Hasil pemikiran seseorang dapat dipengaruhi antara lain faktor pengalaman atau
perkembangan ilmu pengetahuan dan tergantung pada keahlian dalam bidangnya masing-
masing. Quraisy Shihab mengatakan bahwa apa yang dipersembahkan oleh para ahli dari
berbagai disiplin ilmu, sangat berpariasi dari segi kebenarannya. Untuk itu bertitik tolak dari
prinsip “larangan menafsirkan Al-Qur’an secara spekulatif” maka penemuan-penemuan
ilmiah yang mapan tidak dapat mengatasnamakan Al-Qur’an terhadap perincian penemuan
ilmiah yang tidak didukung oleh redaksi ayat-ayat Al-Qur’an (Imam Quraisy : 1990). Maka
Ilmu pengetahuan yang dimiliki oleh seorang mufassir haruslah memenuhi standarisasi
seorang mufassir.

Setelah kita uraikan tentang kaidah-kaidah penafsiran diatas maka dapat disimpulkan bahwa
karya tafsir Imam Thabari telah memenuhi kaidah-kaidah penafsiran bahkan sebagian dari Ulama
membuat kaidah-kaidah penafsiran Al-Qur’an merujuk kepada kitab tafsir Imam Thabari. Para
mufassir setelah masa Imam Thabari banyak yang mengambil model penafsiran yang dibuat Imam
Thabari.

Pendekatan yang dilakukan oleh Imam Thabari dalam menulis karya tafsirnya tersebut ialah
Pendekatan Kuantitatif, karena Beliau menggunakan banyak data dan fakta yang berupa hadis Nabi,
atsar para Sahabat dan Tabi’in serta Tabi’it tabi’in.
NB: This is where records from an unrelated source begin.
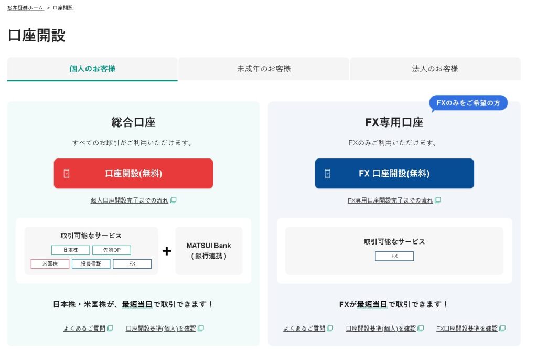Open よくあるご質問 in 総合口座 card

click(84, 328)
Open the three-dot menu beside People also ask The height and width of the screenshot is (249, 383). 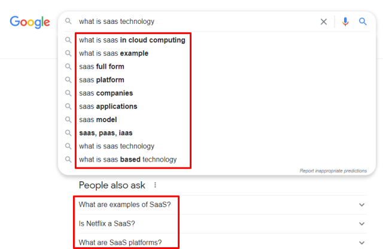[155, 185]
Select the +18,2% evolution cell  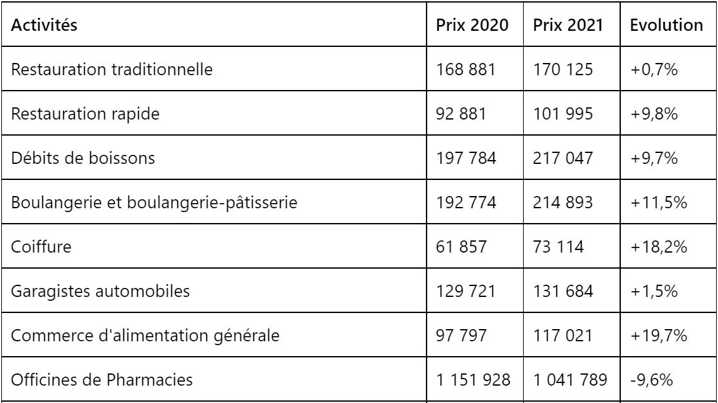[x=668, y=247]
Essay ini buat dengan merujuk sebuah buku “Tafsir Ath-Thabari karya Imam Abu Ja’far
Muhammad Ath-Thabari yang ditahqiq oleh Ahmad Abdurraziq Al-Bakri, Muhammad Adil
Muhammad, Muhammad Abdul Lathif Kholaf, Mahmud Mursi Abdul Hamid penerbit Pustaka
Azzam” dan beberapa artikel dari berbagai jurnal.